America appeared to be the dominant external power in the Gulf after it first intervened in Iraq. There was even talk about whether the Bush administration would next liberate Iran or Syria. But as the Iraq War became more difficult and problems arose between Baghdad and Washington, Iranian influence grew. Despite having opposed the overthrow of Saddam, Moscow and Beijing also cultivated good relations with the new government in Baghdad — something Washington actually encouraged, since it did not want either of these states to undermine the new Iraqi government. Despite misgivings about the Bush administration's actions in Iraq and elsewhere in the Gulf, the GCC states all remained allied to the United States, which they saw as their main protector against a hostile Iran no longer countered by Saddam Hussein.
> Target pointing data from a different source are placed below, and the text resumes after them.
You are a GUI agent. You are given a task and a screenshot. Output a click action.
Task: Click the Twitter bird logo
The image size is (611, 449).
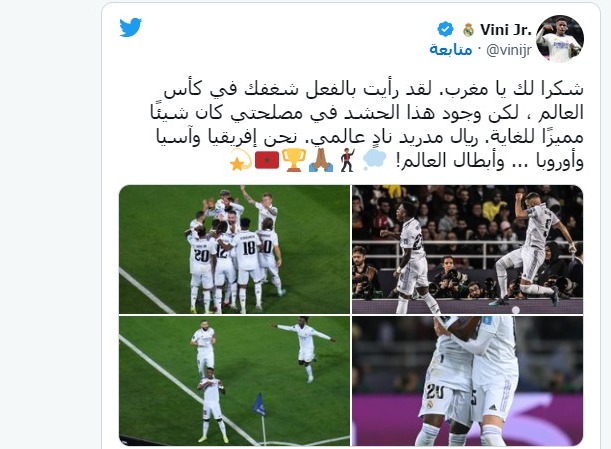[131, 27]
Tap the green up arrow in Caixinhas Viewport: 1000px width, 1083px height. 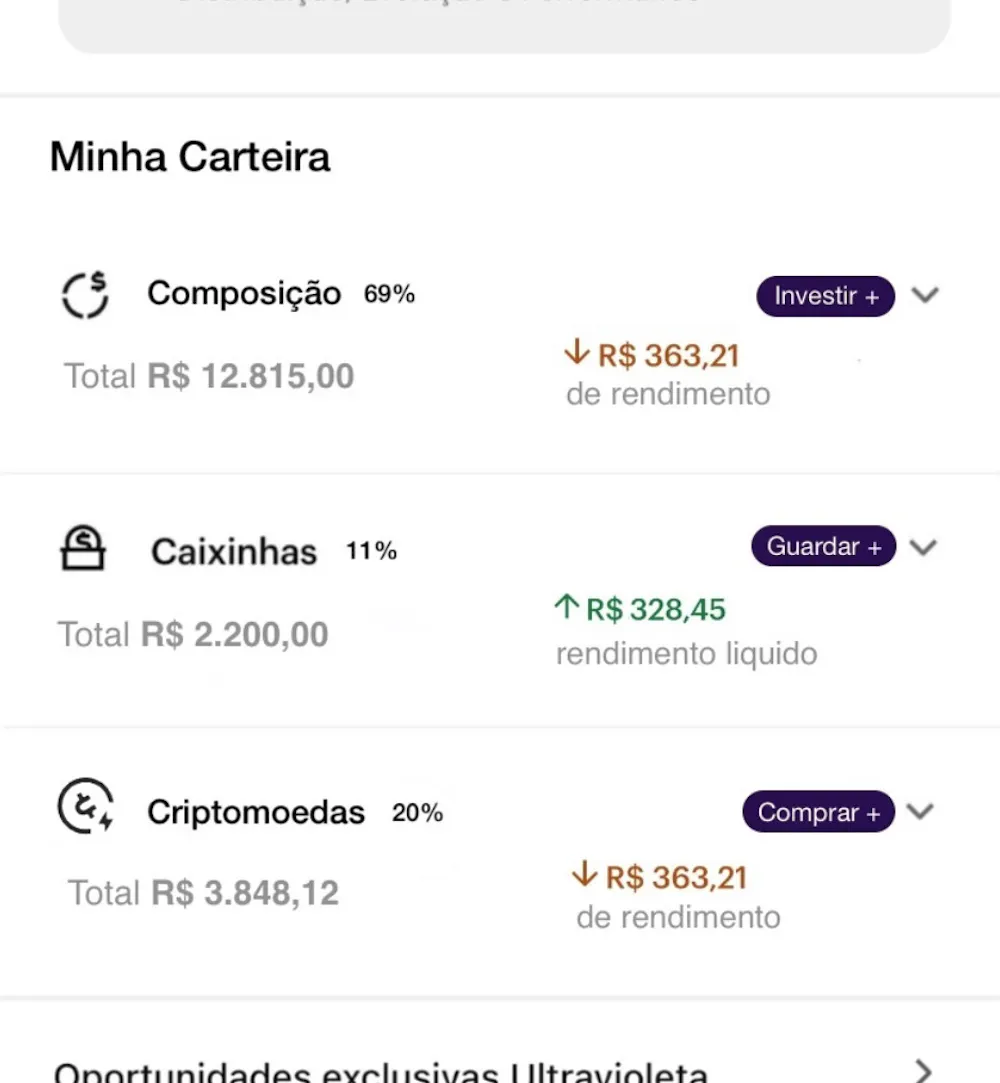pos(567,607)
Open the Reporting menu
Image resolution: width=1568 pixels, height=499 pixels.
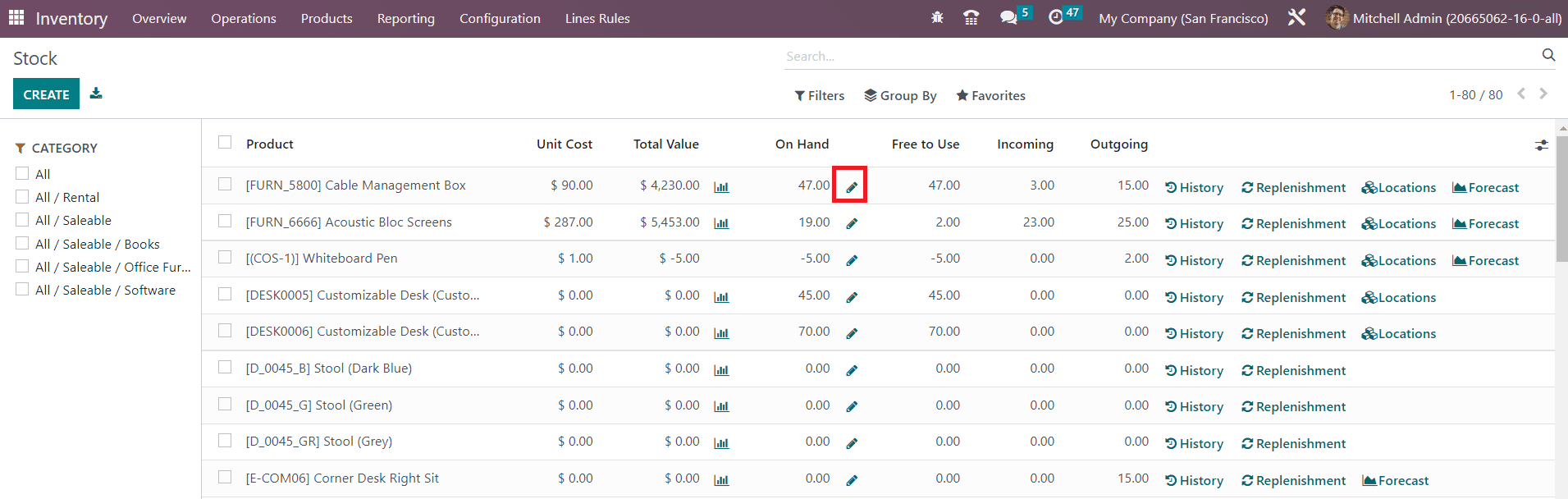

Some European states, as well as others, actively supported the U.S.-led intervention in Iraq, but as the war dragged on and became increasingly unpopular, many of them withdrew their troops.
By the end of this period, America's relations with Iran remained hostile and its influence in Iraq clearly had limits, though the "surge" in Iraq in the latter part of the Bush era did result in some improvement in the security situation there.
THE OBAMA ERA
When Barack Obama became president in January 2009, he embarked upon two goals with regard to the Gulf. First, viewing the Bush administration's intervention in Iraq as having been a costly error that had led to a quagmire, he was determined to withdraw American forces from that country. Second, prioritizing the limitation and even elimination of weapons of mass destruction, Obama sought to negotiate an international accord whereby Iran renounced the acquisition of nuclear weapons. The benefits of this were seen by Obama as two-fold: an Iranian nuclear accord would advance his nonproliferation goals as well as improve America's relations with a long-time adversary, as Nixon had done with China and Bill Clinton had done with Vietnam.12
Pursuing these aims was not undertaken with the intention of undermining America's GCC allies or U.S. relations with them. Indeed, the Obama administration appears to have assumed that achieving an Iranian nuclear accord would enhance GCC security; the Gulf Arabs would be better off with the limits on Iran's acquisition of nuclear weapons such an accord would mandate. Objections and other expressions of concern from the GCC states about Obama's pursuit of a nuclear accord with Iran were viewed by him as misguided; he saw such an accord as serving the common good and objections to it as temporary. Many Asian states also initially objected to Nixon's rapprochement with China, but then seized upon it as an opportunity to improve their own relations with Beijing, especially in the realm of trade.13
Most GCC governments, though, viewed the Obama administration's initiatives regarding Iraq and Iran with alarm. Whether they supported or decried the Bush administration's invasion of Iraq to begin with, most feared that the withdrawal of American forces would lead to the strengthening of Iran's influence there and enable Tehran to more easily pursue policies hostile to GCC interests. Further, GCC governments feared that the Obama administration's enthusiasm for a nuclear agreement would result in a "bad deal" allowing Tehran to pursue its regional ambitions. Perhaps it might even be able to acquire nuclear weapons if Washington were "lulled into complacency" because of the agreement.14
GCC concerns about the Obama administration's intention to withdraw American forces from Iraq as well as seek a nuclear accord with Iran, then, did not just reflect their fears about Iran, but also a lack of confidence that the Obama administration was as committed to GCC security as previous administrations had been. The Israeli government, coincidentally, had similar concerns about Obama's outreach toward Iran.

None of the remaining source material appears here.